2. It calls `rebuildCapitalLedgerFromState`, which:
   - Re-computes `reserved_for_orders` by summing the `reservedAmount` stored with every pending entry that still belongs to the profile.
   - Scans `config.SYMBOLS` and reconstructs `reserved_for_positions` from virtual open positions returned by `SupabaseService.getVirtualOpenPosition`.
3. The ledger RPC `fn_rebuild_ledger` overwrites the per-profile row with deterministic reserved amounts, so no stale reservations persist across restarts.

## Validation notes
- Concurrency locking is profile-scoped, so a script that fired two signals for the same profile would find the second call waiting for the first lock to release before it even attempts `reserveForOrder`.
- Partial fills release and reassign capital immediately, preventing `reserved_for_positions` from drifting up past the actual exposure.
- Restart recovery recomputes reservations from persisted state instead of relying on transient memory.

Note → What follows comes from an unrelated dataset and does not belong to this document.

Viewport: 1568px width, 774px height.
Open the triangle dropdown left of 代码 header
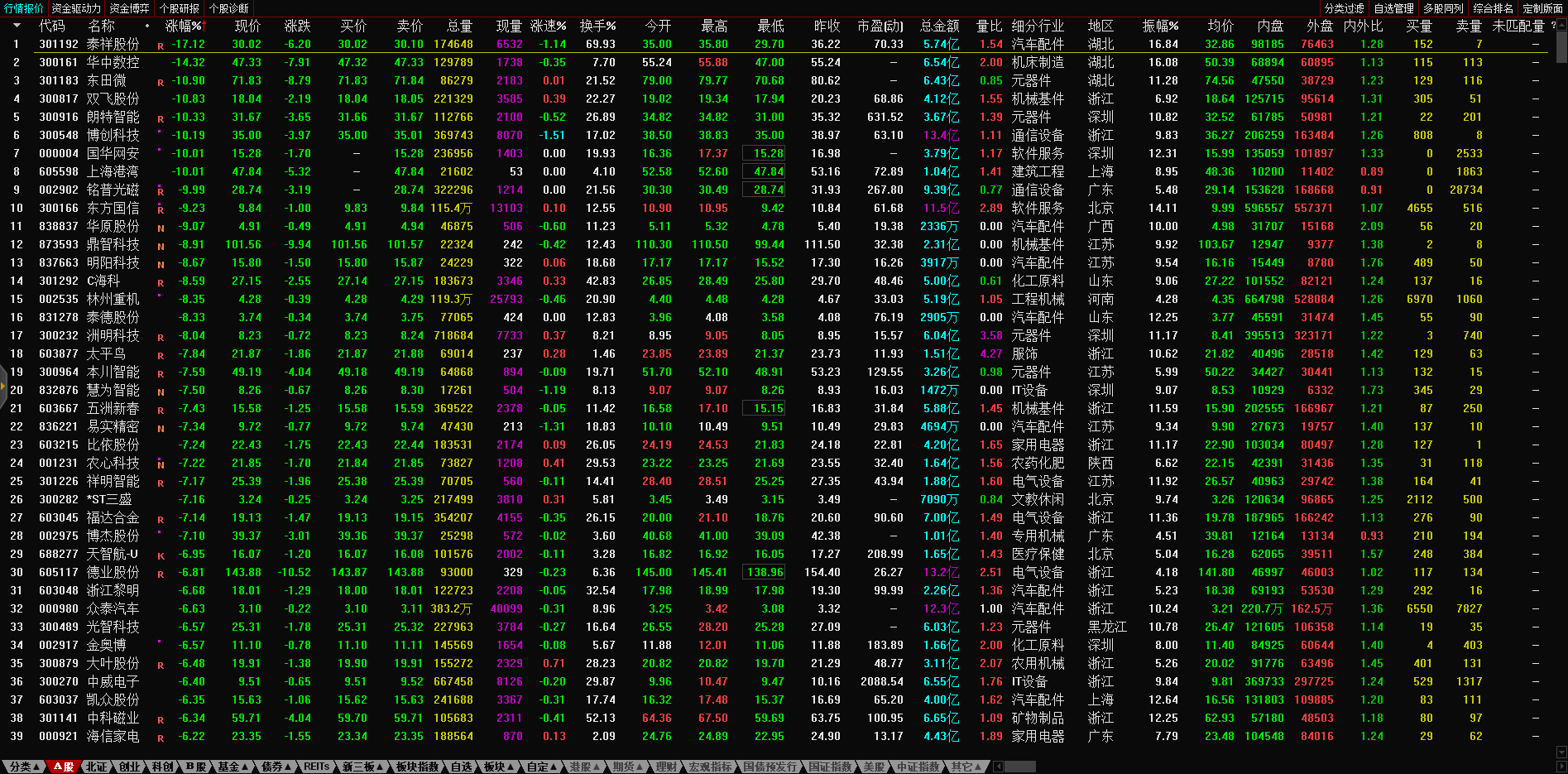tap(17, 26)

## Test / Automation status
- `npm run check` (build + lint + format) was executed but `check:trade-executor-lifecycle` failed because the hosted Supabase client could not reach the API (the ledger RPC layers throw `TypeError: fetch failed`, which causes the script’s assertion to fail while calling `openPosition`). The remaining checks in the suite are automated, but their upstream Supabase dependency has to be re-established before that script succeeds.